In the end the power of talk radio triumphed, forcing Congress to take a public vote on their own pay raise. The measure lost by an overwhelming margin.
Hosting shows across the country in markets like Boston, New York, Miami and St. Louis, Siegel has been in the thick of one political crisis after another, wielding the power of his microphone in ways that had a direct impact in the outcome of events.
"Power Talk!" details the prolific talker's on-air exploits in the midst of the Boston busing controversy of the 1970s, Washington State's Wenatchee child abuse scandal two decades later and Seattle's WTO riots in 1999.
In one particularly dramatic episode: Siegel details how he snagged an interview with Ayatollah Khomeni's spokesman while the mad mullah held 52 Americans hostage - one of the first episodes of Islamic terror directed against America.
As "Power Talk!" amply demonstrates, talk radio has help remake America's political landscape into a truly participatory democracy, with Mike Siegel as one of its most effective practitioners.
Actually, without Buckhead, they wouldn't have had anything. Talk radio has done a lot, but this guy needs to give the Rathergate credit to the man who really deserves it.
MSM, we are watching you!!
bttt
yep ..... their times has come and gone
We really owe a lot to Sean Hannity. He was the first, to my knowledge, to give them wide national exposure and interest.
Sean can be redundant, and occasionally annoying in doing so, but he hammered away at things when others tried to change the subject.
I think the internet served an equally important role in the outcome of this election. Maybe moreso.
Watching it die, which I wish it would hurry up and do.
Sean is a Rush parrot. And his grammar is horrible. "Alan, me and my wife was going to see..." I grind my teeth when I listen to him.
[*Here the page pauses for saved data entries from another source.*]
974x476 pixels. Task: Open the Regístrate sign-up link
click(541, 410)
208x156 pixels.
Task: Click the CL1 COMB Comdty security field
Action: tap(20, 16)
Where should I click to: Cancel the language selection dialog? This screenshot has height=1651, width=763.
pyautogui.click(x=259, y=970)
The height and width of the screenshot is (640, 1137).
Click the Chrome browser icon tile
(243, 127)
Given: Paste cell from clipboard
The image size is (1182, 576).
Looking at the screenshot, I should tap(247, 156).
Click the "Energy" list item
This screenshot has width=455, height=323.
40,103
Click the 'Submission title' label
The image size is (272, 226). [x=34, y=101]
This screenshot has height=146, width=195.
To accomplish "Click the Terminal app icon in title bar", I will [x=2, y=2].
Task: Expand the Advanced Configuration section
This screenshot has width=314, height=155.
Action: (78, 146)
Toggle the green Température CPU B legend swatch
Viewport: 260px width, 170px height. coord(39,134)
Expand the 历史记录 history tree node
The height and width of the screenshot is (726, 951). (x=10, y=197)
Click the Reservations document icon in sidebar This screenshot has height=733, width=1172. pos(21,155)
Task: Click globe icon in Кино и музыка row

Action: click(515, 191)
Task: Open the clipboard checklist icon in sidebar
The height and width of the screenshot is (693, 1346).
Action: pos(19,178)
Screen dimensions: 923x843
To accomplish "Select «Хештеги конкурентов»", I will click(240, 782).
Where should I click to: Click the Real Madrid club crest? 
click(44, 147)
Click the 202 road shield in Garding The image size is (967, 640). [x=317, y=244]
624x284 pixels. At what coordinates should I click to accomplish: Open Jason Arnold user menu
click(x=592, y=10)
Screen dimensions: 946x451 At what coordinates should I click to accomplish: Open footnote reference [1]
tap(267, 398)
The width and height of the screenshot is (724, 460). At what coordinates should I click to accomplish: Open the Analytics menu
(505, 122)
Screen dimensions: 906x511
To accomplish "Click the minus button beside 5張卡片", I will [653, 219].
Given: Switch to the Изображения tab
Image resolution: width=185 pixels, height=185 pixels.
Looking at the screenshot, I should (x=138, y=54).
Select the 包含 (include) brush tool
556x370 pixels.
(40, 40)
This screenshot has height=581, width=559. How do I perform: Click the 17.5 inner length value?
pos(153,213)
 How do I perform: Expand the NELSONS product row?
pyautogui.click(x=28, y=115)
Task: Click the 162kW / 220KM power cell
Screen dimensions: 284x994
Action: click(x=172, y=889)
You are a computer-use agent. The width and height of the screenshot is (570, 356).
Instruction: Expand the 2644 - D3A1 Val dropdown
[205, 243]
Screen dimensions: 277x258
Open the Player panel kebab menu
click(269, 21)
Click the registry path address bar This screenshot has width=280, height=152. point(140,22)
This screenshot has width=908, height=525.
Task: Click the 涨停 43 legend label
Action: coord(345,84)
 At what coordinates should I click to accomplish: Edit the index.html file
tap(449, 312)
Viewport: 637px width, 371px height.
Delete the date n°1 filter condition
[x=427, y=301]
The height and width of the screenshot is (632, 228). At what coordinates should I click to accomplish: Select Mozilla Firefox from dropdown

Aside from that, I will say that he has taken on some pretty controversial guests on his radio and tv show. For that, I respect him. Too bad he never metriculated from 4th grade English class. IMOHO - Tinfoil and Nomex on.
The "tribal drum".
For what it's worth, I think the reason the 'Rats forced a Friday night debate was to counter the effects of talk radio, they new their pundits could control the weekend TV news shows and Rush, Sean, etc. wouldn't be able to do anything until Monday.
Americans hate cheaters. And it was evident that the MSM was cheating for JF'nK.
When criticizing the education of your betters, please consult a dictionary.
I'd love to know how many voters Hannity persuaded to go to the polls election night. I was driving across NY to PA hoping and praying the midwest and west would keep voting, even if the exit polls didn't look good. Sean deserves to be in the broadcasting hall of fame for his broadcast that day.
And using the spellchecker never hurts, either. ''Metriculate'', forsooth!
F'nKerry grossly under-estimated the speed of light.